I’ve been researching rude words from the 1800s in England, and it occurred to me that an insulter could use these words with a smile, and the insultee might never know what the words actually meant.
For instance, unless the insulter’s facial expression gave it away, I would probably thank a person who referred to me as a blooming berk (a darned idiot), thinking it had something to do with flowers. It would be better to reply, “Cobblers!” (rubbish or nonsense) to such a statement.
I now know to be highly insulted if I am ever called a “gormless munter” (stupid, very ugly woman).
Would you rather be a plonker, a duffer, a prat, a wally, a pillock, a numpty, a wazzack, or a muppet? It doesn’t really matter. All of them mean “idiot.” I may use those. “You’re such a wally!” said with a laugh could be fun.
The number of sexual words which were (and are) used in an insulting context is shocking, and here on JSI, we earnestly seek to avoid upsetting our gentle readers. Therefore, I will refrain from posting any of them (or a link).

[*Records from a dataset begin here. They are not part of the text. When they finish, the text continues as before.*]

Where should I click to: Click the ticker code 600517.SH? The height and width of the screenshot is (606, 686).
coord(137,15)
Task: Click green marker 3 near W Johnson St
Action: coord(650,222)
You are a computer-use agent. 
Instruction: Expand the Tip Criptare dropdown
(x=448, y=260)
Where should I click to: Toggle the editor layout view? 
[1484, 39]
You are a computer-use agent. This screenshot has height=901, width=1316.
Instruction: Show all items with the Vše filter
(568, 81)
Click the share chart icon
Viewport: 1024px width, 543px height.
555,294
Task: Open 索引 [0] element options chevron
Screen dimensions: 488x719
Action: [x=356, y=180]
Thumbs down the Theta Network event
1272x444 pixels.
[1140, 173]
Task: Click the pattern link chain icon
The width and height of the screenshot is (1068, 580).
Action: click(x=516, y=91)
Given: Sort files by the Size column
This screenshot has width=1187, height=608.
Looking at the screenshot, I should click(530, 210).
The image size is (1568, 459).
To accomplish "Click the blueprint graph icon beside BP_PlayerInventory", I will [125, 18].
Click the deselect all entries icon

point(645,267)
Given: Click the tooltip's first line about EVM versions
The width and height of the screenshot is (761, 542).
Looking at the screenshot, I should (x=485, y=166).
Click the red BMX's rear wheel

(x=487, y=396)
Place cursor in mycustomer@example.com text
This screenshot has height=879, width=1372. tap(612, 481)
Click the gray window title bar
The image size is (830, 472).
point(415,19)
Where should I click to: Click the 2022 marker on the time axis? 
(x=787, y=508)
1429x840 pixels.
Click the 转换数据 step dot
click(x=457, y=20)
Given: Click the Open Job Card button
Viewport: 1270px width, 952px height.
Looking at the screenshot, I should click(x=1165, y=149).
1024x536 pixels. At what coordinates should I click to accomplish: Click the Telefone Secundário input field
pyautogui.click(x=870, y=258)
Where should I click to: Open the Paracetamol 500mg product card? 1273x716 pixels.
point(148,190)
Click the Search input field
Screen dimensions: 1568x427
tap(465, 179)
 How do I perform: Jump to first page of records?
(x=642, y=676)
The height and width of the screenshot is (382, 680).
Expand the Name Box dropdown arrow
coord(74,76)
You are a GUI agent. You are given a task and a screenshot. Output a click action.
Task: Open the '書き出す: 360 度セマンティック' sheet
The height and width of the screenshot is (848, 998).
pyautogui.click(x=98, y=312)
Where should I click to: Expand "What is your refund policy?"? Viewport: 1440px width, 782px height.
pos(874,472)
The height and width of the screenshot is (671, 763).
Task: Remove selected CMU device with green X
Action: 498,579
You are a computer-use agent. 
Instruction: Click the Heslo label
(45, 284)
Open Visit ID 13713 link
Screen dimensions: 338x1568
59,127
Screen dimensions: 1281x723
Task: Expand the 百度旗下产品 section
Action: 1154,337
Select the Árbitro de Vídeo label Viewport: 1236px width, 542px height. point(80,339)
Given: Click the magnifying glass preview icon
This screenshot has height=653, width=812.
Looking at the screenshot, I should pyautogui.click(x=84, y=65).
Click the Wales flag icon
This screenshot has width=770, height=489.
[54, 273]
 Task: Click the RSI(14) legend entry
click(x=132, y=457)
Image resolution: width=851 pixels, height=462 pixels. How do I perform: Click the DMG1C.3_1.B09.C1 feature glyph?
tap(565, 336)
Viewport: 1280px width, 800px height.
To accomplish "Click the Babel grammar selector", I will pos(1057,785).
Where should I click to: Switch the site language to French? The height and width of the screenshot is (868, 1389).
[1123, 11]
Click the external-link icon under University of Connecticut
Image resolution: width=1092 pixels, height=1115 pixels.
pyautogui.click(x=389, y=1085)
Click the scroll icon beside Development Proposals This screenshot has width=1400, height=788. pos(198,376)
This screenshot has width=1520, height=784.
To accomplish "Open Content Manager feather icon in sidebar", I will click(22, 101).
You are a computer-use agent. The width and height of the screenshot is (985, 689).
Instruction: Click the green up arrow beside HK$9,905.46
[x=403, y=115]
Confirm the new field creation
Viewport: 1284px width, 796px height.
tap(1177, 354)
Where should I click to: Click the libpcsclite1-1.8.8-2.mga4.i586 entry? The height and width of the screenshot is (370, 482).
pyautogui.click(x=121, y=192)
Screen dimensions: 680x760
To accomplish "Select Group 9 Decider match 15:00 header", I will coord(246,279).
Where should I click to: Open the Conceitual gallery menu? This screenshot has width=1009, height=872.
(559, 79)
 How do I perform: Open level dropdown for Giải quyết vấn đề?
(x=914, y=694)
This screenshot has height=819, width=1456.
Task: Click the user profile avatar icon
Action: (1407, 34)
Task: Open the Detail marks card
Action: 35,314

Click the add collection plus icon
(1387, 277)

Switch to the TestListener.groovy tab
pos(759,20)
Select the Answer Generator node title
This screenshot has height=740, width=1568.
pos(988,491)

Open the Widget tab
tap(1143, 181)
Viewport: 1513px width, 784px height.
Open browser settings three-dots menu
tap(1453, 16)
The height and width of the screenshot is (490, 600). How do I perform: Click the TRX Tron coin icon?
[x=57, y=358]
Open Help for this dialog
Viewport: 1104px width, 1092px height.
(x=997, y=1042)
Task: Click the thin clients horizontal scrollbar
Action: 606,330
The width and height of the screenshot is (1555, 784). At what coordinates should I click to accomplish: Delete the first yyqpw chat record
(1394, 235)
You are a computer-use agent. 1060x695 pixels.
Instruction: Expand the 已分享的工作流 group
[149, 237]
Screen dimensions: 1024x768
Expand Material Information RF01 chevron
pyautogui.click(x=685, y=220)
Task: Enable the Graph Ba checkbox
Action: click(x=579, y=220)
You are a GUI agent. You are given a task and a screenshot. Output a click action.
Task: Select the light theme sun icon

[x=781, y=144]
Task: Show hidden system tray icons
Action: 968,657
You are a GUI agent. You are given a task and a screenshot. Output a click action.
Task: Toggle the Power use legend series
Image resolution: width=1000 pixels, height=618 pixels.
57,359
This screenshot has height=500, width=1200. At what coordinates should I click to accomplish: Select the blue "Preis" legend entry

True story. In the early years of our marriage, my husband and I met an evangelist from England. I was holding our first born. She was not quite a year old at the time. I kissed her and called her a cute little bugger. He nearly spewed his tea. “Don’t ever say that!” he thundered. I was bum-fuzzled. What had I said? I asked him, and after hemming and hawing, he whispered, “That’s the worst sort of a child molester.” I didn’t know child molesters were graded on a sliding scale, but I took his word for it. I’ve now added “bugger” to my list of “words we don’t say.” Did I just say that?